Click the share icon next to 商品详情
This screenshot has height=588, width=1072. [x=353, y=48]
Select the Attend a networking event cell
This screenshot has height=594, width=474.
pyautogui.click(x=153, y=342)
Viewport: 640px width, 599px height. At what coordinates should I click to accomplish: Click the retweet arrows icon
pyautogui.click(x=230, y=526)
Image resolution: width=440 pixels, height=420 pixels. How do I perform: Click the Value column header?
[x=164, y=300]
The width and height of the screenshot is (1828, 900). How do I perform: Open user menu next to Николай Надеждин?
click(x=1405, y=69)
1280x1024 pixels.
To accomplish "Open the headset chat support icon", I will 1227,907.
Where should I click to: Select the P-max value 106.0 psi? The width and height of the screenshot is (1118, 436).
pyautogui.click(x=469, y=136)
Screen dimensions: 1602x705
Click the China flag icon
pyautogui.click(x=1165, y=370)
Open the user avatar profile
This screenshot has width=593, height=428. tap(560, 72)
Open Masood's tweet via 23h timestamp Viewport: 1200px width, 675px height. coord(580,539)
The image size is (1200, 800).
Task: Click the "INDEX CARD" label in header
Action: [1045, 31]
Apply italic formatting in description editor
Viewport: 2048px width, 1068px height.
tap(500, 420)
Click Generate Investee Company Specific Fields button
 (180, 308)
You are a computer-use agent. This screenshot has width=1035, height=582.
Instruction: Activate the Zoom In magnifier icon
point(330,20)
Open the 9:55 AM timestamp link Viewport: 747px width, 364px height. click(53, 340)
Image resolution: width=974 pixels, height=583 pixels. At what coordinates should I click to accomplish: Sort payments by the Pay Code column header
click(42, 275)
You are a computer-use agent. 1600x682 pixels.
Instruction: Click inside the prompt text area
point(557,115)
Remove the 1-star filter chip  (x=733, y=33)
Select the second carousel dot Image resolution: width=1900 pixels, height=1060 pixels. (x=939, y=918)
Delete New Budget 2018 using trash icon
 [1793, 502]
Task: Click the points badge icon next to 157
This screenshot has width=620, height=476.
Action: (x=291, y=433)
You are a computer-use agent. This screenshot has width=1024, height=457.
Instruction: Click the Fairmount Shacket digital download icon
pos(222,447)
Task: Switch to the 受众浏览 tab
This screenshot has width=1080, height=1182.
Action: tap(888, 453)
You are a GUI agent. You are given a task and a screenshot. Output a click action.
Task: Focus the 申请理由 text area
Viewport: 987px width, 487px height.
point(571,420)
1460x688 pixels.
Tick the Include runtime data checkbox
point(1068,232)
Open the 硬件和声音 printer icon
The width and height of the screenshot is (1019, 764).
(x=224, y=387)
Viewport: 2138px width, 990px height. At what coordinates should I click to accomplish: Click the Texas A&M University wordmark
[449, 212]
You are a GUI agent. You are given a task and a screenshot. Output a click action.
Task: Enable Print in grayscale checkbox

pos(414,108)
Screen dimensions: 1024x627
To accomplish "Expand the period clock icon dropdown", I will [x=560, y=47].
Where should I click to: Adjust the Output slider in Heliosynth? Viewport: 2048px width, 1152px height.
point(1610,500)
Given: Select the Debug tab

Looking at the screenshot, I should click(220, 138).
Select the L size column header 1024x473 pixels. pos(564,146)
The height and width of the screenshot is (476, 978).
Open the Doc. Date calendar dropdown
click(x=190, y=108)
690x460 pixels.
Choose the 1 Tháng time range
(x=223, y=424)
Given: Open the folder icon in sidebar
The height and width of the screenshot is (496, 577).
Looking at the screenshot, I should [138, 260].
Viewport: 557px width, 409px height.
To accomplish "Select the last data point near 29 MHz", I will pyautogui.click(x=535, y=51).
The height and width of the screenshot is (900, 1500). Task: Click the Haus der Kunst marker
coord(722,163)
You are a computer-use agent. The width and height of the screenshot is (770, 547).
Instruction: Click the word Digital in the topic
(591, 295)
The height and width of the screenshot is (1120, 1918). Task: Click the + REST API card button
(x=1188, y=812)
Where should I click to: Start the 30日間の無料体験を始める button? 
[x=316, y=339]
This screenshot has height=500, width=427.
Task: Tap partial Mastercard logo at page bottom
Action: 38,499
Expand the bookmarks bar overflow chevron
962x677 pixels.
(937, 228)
——
### AIM OF THE EXERCISE
What do the lines above say from the one containing "Given: Open the folder icon in sidebar" down to the one containing "You are a computer-use agent. The"? Return them exactly, both end lines included, and only them.

### ANSWER FOR THE TASK
Given: Open the folder icon in sidebar
The height and width of the screenshot is (496, 577).
Looking at the screenshot, I should [138, 260].
Viewport: 557px width, 409px height.
To accomplish "Select the last data point near 29 MHz", I will pyautogui.click(x=535, y=51).
The height and width of the screenshot is (900, 1500). Task: Click the Haus der Kunst marker
coord(722,163)
You are a computer-use agent. The width and height of the screenshot is (770, 547).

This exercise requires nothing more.